▶ The problem: Output all the records word for word. Drop the pictures.
========================================
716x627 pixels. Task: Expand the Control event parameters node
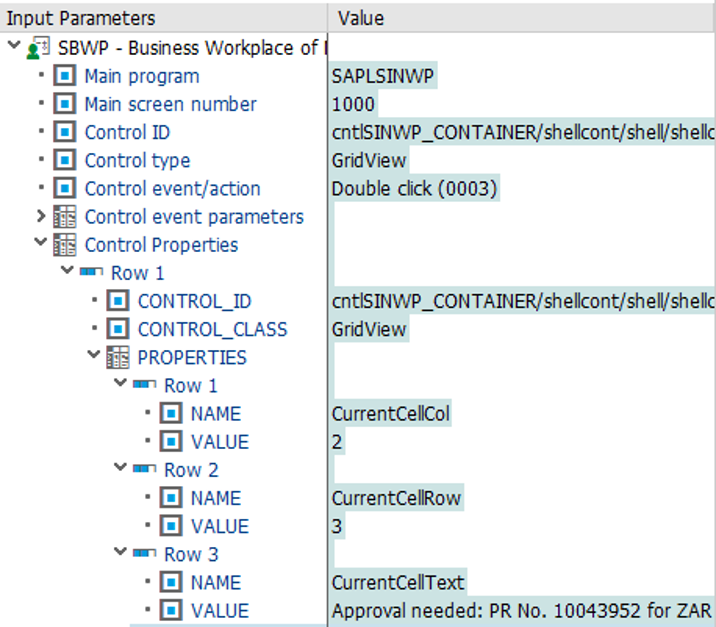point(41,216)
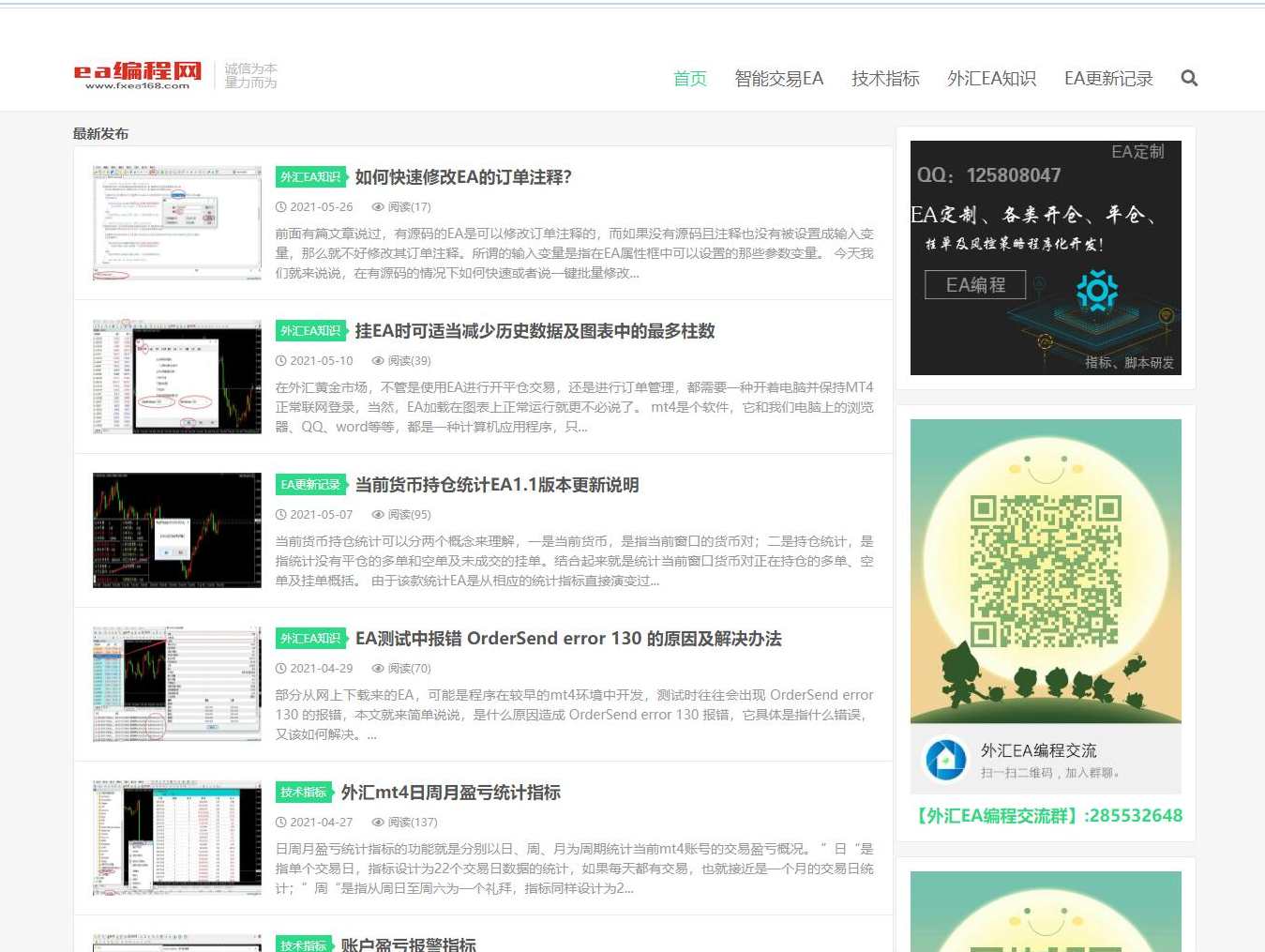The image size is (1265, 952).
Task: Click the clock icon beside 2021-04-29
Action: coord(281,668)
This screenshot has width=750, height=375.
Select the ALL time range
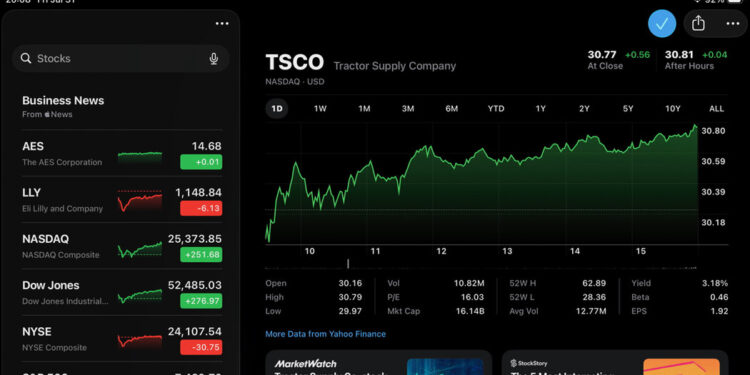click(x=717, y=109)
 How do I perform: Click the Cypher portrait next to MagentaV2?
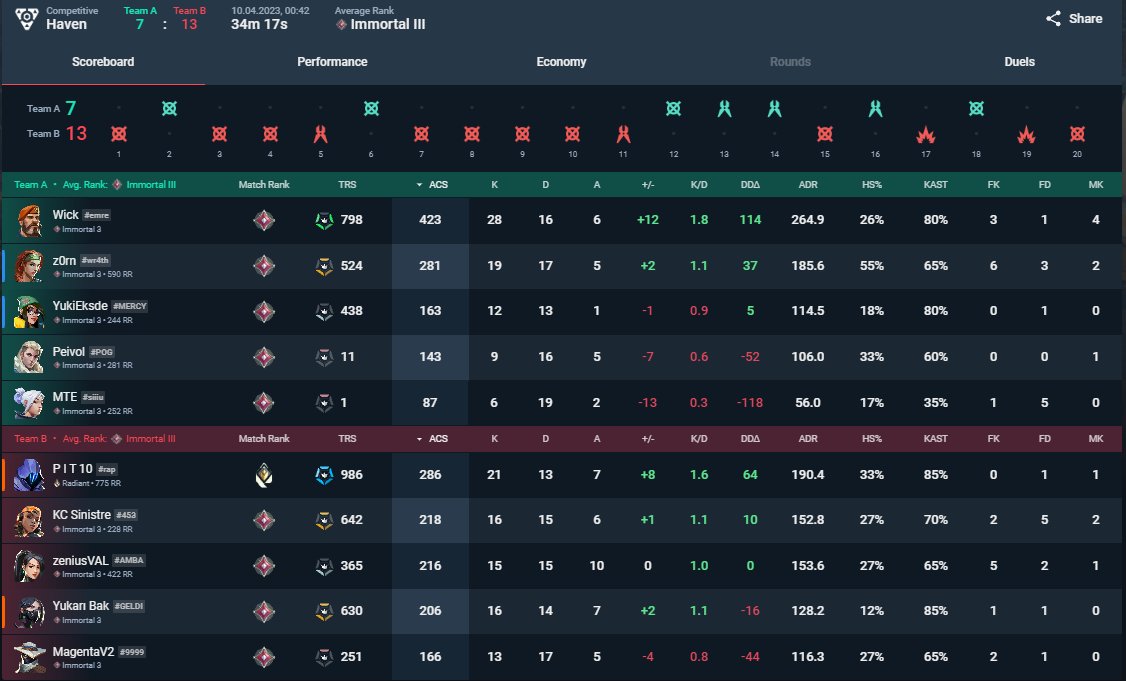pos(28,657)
========================================
▶ Solution:
716x627 pixels. Task: Expand the Control event parameters node
point(41,216)
The image size is (1265, 952).
Task: Click the clock icon beside 2021-04-29
Action: coord(281,668)
This screenshot has width=750, height=375.
Select the ALL time range
click(x=717, y=109)
 How do I perform: Click the Cypher portrait next to MagentaV2?
pos(28,657)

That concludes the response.